**Task goal**
Using only the entries below, copy exactly the lines that begin at the one with "Viewport: 923px width, 286px" and end at the one with "Given: Select 대출한도 조회 option", both included. Drop the pictures.

** The input follows **

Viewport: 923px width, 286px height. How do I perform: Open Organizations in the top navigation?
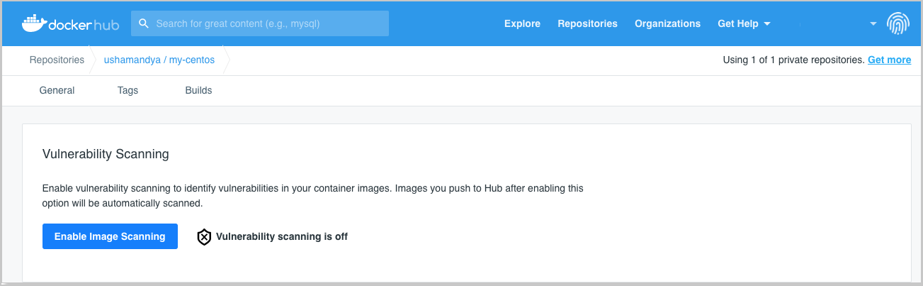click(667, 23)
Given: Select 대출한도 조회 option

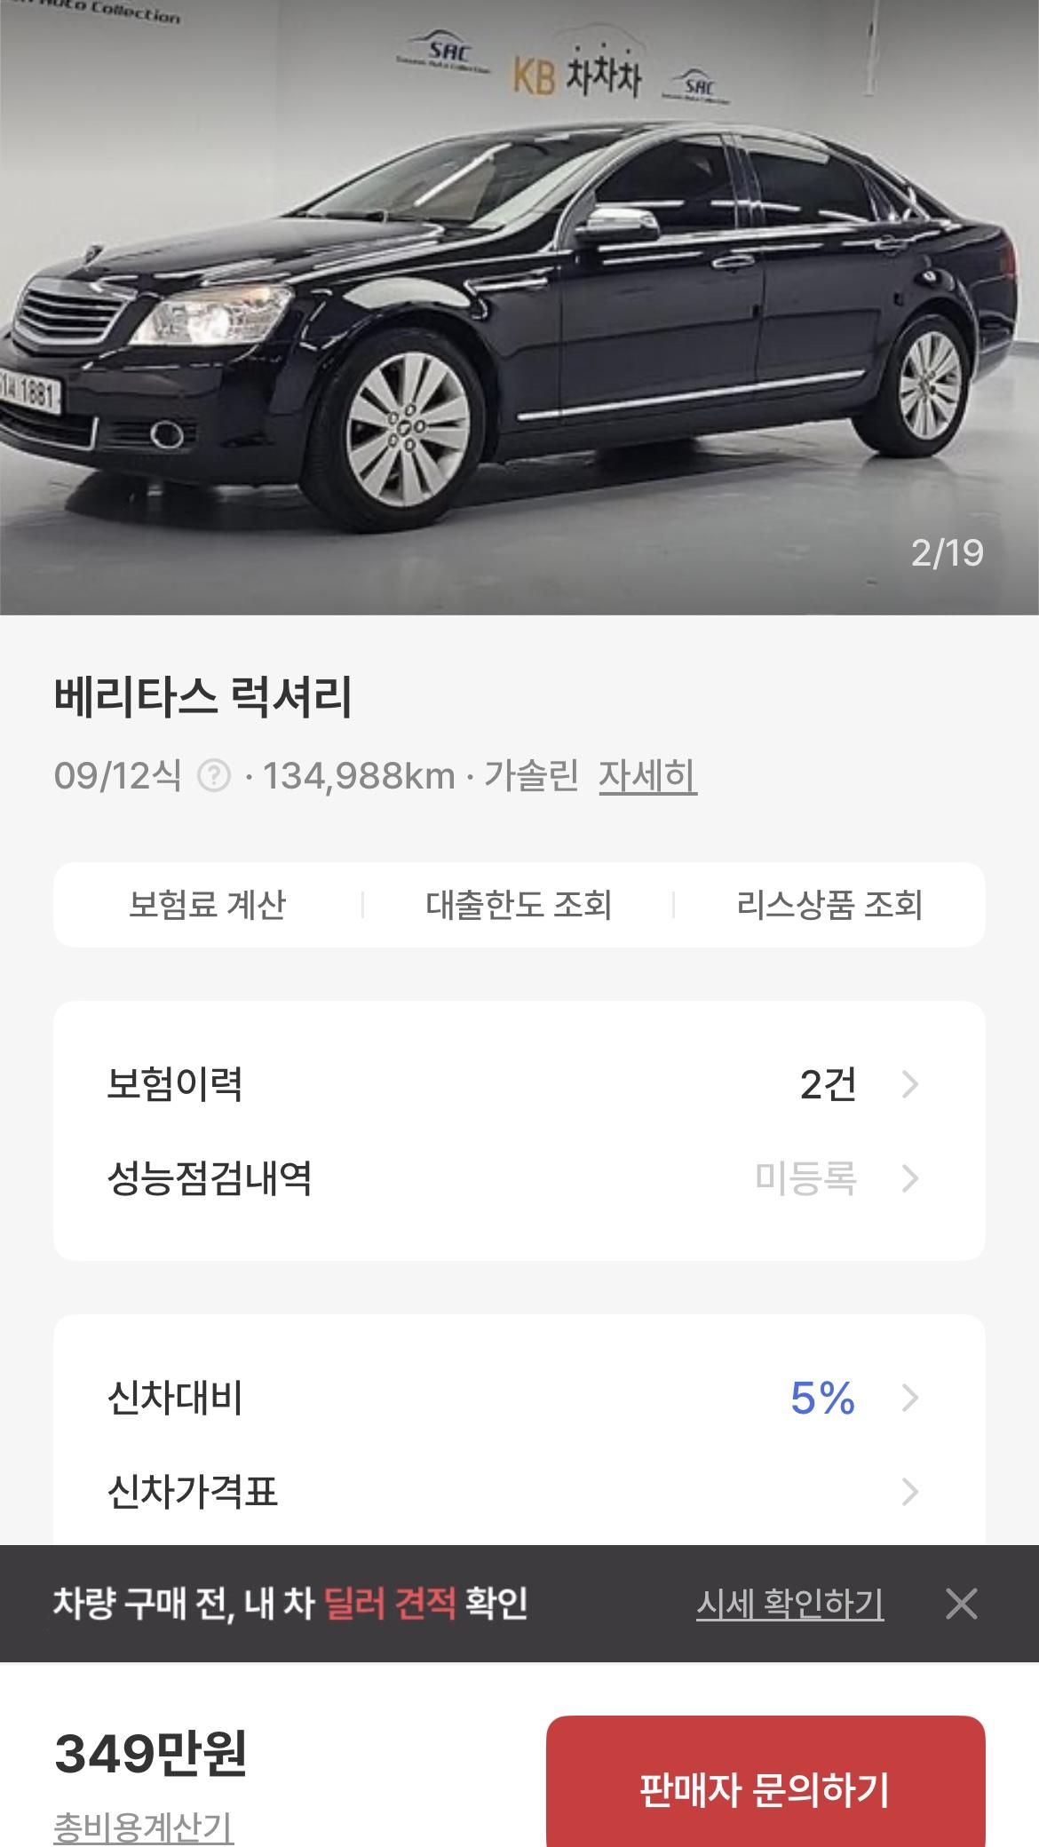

** End of The input **
** The input follows **

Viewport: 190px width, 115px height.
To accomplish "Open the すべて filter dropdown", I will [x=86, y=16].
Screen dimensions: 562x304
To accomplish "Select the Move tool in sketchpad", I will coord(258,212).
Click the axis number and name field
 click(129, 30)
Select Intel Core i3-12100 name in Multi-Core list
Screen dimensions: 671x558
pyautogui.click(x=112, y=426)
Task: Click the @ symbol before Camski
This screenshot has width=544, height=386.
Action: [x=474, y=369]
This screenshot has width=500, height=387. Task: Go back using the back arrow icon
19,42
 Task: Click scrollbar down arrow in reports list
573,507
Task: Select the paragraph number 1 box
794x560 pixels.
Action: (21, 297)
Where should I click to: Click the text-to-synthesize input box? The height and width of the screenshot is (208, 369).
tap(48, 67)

** End of The input **
** The input follows **

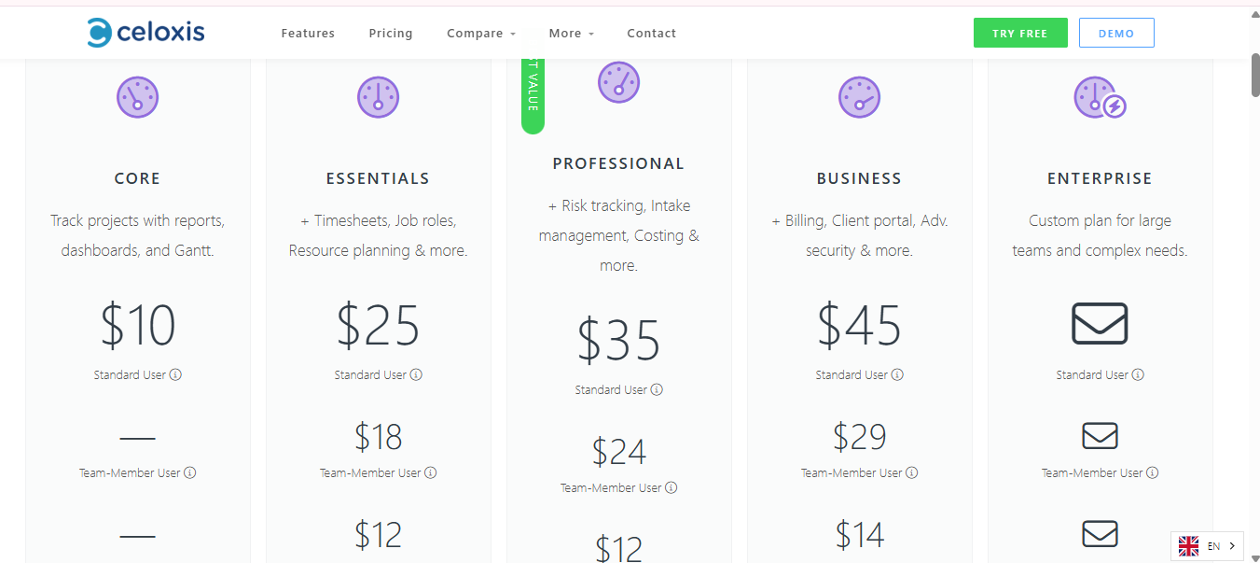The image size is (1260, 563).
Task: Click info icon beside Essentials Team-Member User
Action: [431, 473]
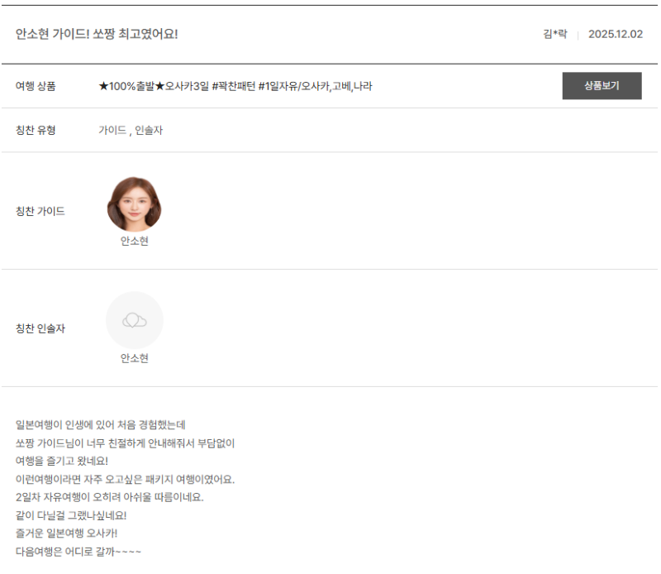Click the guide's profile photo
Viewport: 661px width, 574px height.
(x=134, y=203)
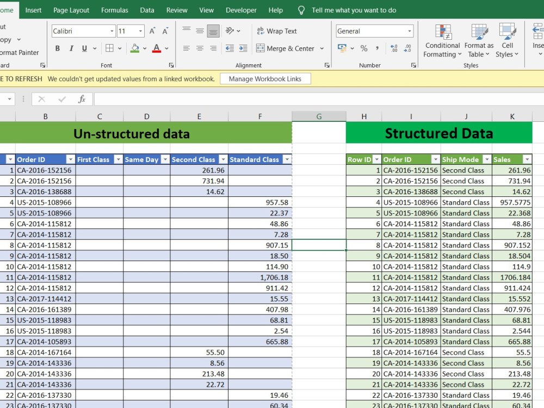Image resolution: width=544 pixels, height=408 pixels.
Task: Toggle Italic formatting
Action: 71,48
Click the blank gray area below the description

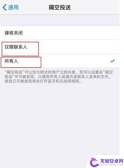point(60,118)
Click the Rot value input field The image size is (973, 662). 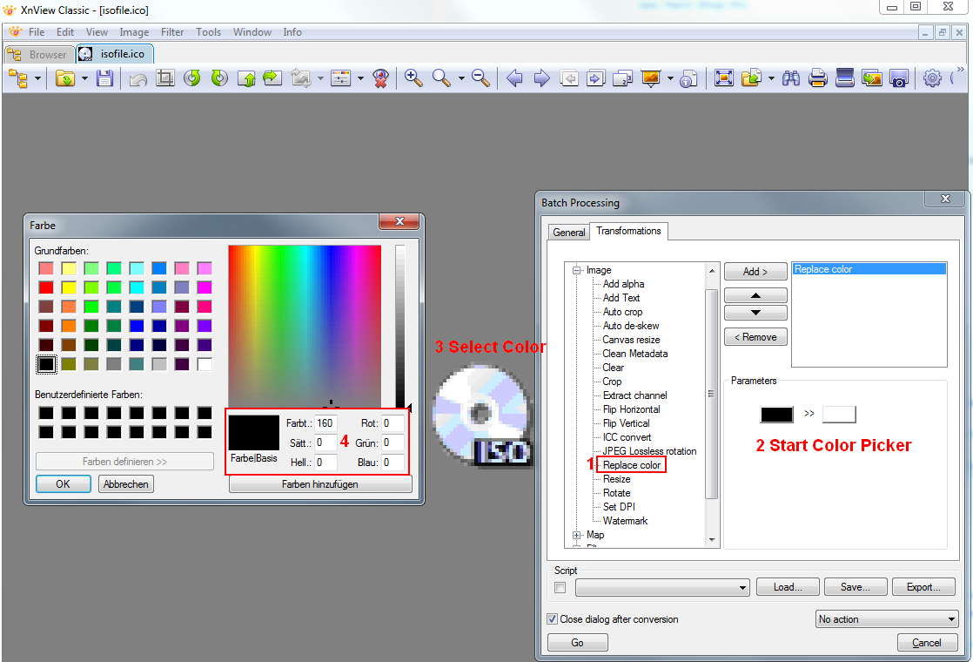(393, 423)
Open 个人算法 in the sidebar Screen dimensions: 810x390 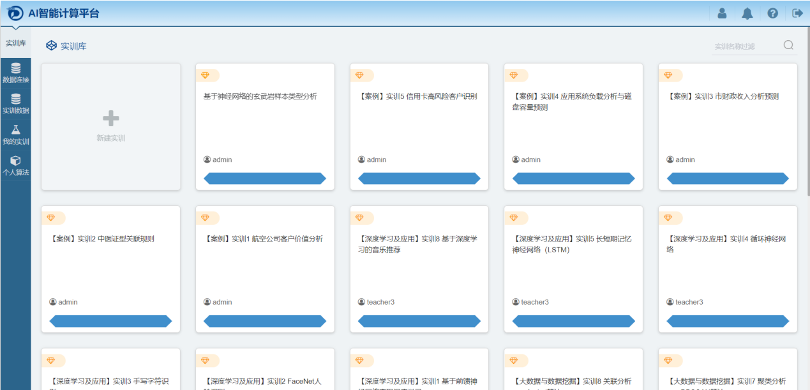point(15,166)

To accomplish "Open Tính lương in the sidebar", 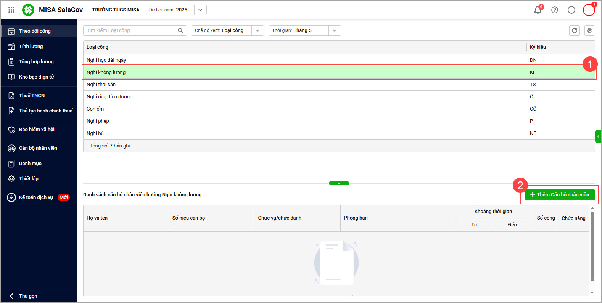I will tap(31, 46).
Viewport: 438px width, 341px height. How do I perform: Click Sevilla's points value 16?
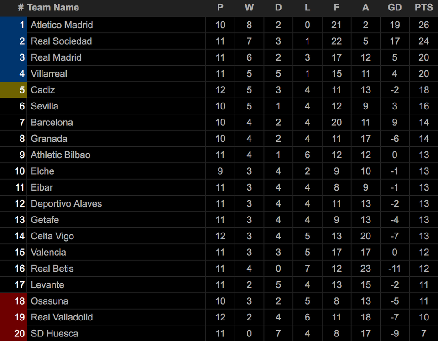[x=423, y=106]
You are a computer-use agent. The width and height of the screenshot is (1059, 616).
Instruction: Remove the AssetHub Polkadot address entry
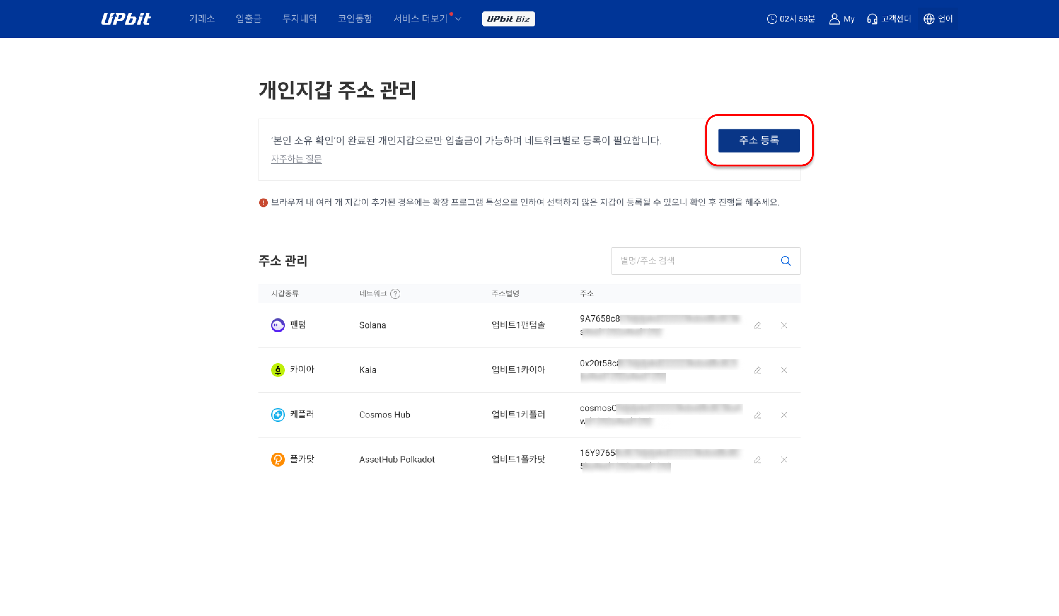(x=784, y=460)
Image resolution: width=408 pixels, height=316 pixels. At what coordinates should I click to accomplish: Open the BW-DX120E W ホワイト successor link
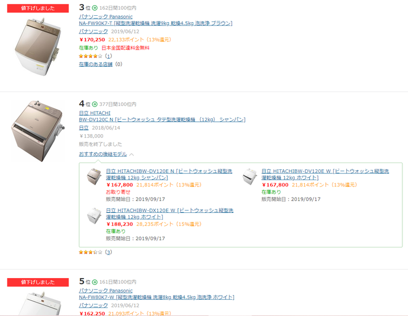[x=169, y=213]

** End of The input **

**Solution to this task**
Viewport: 923px width, 286px height. How do I perform: Open Organizations in the top navigation?
click(667, 23)
Given: Select 대출한도 조회 option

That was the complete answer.